Everything so far gets a browser talking to another WebRTC endpoint. But a real phone call has a phone on the other end, or a carrier, an IVR, a mobile network, and none of those speak WebRTC. The browser speaks WebRTC; the phone network speaks SIP for signaling and RTP for media. Those are different protocol stacks with different framing, different transports, and frequently different codecs. Something has to sit in the middle and translate. That something is a WebRTC-to-SIP gateway.

The gateway has two distinct jobs, and it’s worth separating them because they fail in different ways:

Job one: signaling translation

On the browser side, call setup arrives as SDP offers/answers over a WebSocket, either your custom JSON or SIP-over-WebSocket. On the phone-network side, call setup is SIP (INVITE, 200 OK, ACK, BYE) over UDP, TCP, or TLS. The gateway terminates the WebSocket-side signaling and re-originates it as standard SIP toward the carrier, mapping one call leg to the other and keeping their state machines in sync for the life of the call.
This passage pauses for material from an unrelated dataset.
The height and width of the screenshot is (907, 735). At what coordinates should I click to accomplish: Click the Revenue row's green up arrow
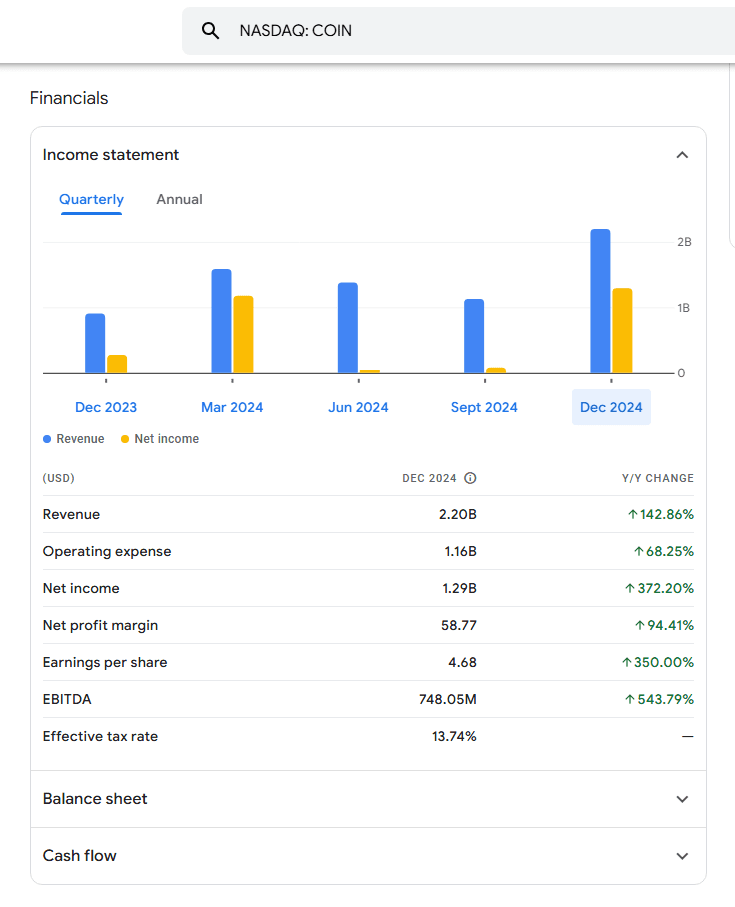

If you used SIP-over-WebSocket this is largely a transport change; if you used custom JSON the gateway translates your messages into real SIP.

Job two: media translation (and usually transcoding)

The browser sends media as SRTP, RTP encrypted with DTLS-SRTP, which in WebRTC is mandatory, not a toggle, typically carrying Opus, the mandatory-to-implement audio codec for WebRTC. The PSTN, by contrast, expects plain RTP, and the legacy phone network overwhelmingly runs G.711. So the gateway has to decrypt the SRTP, and in most cases transcode Opus down to G.711 for the PSTN leg, a full decode-and-re-encode cycle, in real time, for every concurrent call. (For the why and the cost of that, see our deep dive on voice codecs, the Opus↔G.711 conversion is exactly the “transcoding tax” it describes.) Transcoding burns CPU and adds latency, which is why gateway media capacity, not signaling, is usually what you size for.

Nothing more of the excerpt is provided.